Se anuncia una audiencia pública, que tendrá lugar en el Centro Metropolitano de Diseño, donde se expondrá el rediseño del proyecto de limpieza, a ocho años del fallo de la Corte Suprema de Justicia que ordenó a la Nación, a la provincia de Buenos Aires y a la Ciudad Autónoma, hacerse cargo de esta reparación histórica desde hace 200 años con planes jamás concretados.

El nuevo proyecto de la Acumar, el ente jurisdiccional creado para cumplir con la orden judicial, prevé iniciar otra página de expectativas, poniendo a 2023 como meta de la primera etapa de las obras destinadas a oxigenar el agua en las cuencas alta y media, en tanto se ha proyectado la finalización de todo el programa para los próximos cuarenta años, según el ingeniero Julio Torti, director ejecutivo del ente.

Esperar nada menos que otros 40 años para sanear el río lo justifica Torti en el hecho de que ahora el Riachuelo está peor que hace 100 años, motivo por el que solicita a los afectados no ser impacientes por tratarse de un trabajo de hormiga, similar a los efectuados en el Rin, que atraviesa varios países, al igual que en el Támesis londinense, los ejemplos exitosos tomados de cuencas europeas.
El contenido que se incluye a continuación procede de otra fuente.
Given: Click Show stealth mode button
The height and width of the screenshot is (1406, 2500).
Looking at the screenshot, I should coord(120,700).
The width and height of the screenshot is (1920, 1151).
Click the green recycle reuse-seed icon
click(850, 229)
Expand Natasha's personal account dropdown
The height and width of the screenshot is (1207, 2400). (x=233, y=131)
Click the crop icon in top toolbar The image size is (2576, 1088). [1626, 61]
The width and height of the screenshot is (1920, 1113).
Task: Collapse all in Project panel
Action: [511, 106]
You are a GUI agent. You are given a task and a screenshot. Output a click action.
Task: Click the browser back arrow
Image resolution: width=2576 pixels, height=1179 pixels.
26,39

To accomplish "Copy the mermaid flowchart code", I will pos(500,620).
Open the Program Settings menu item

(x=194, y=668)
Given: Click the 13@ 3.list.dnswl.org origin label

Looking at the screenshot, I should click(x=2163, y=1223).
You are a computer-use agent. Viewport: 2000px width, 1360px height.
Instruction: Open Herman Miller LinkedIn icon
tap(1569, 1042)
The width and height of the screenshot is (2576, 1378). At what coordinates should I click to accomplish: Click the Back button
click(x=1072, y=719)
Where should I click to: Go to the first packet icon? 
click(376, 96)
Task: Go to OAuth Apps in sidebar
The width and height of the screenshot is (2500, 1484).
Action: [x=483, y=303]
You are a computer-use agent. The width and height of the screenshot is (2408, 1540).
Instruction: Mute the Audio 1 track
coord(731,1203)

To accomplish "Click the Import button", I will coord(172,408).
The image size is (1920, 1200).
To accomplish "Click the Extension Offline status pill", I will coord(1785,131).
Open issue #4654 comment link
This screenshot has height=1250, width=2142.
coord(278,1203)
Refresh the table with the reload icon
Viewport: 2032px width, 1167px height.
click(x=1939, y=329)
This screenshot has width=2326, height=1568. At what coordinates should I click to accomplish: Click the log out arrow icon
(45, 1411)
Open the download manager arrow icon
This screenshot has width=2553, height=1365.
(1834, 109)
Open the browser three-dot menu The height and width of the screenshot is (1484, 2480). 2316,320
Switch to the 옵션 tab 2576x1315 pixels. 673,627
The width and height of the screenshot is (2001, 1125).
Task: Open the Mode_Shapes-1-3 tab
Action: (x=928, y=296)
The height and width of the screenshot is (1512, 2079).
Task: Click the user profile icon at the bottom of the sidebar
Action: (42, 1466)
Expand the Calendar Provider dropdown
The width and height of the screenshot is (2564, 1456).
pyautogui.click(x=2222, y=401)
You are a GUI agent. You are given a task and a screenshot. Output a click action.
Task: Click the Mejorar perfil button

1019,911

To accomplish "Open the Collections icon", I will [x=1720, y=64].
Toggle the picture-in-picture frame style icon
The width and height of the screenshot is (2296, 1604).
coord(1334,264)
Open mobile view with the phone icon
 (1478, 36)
Pero fueron políticas de Estado no como nuestras improvisaciones con despilfarros y anuncios irrealizables, como los de las últimas décadas.

Lo único cierto es que el ‘tema ambiental de la Argentina’ como lo califica el titular de Acumar, debió llegar a la Corte por una demanda iniciada por vecinos de Avellaneda y La Boca, luego de ser ignorado en la última década por funcionarios de higiene y salubridad de diferente nivel, nacionales, bonaerenses y porteños y de los políticos y ambientalistas. Frente a tal inoperancia política, debió ser la Justicia quien asumiera la responsabilidad de dar respuesta a los afectados.

La hipocresía de los activistas ideológicos antimineros pone los ojos y las lamentaciones en la cordillera por potenciales alteraciones de medio, mientras conviven en torno al Riachuelo.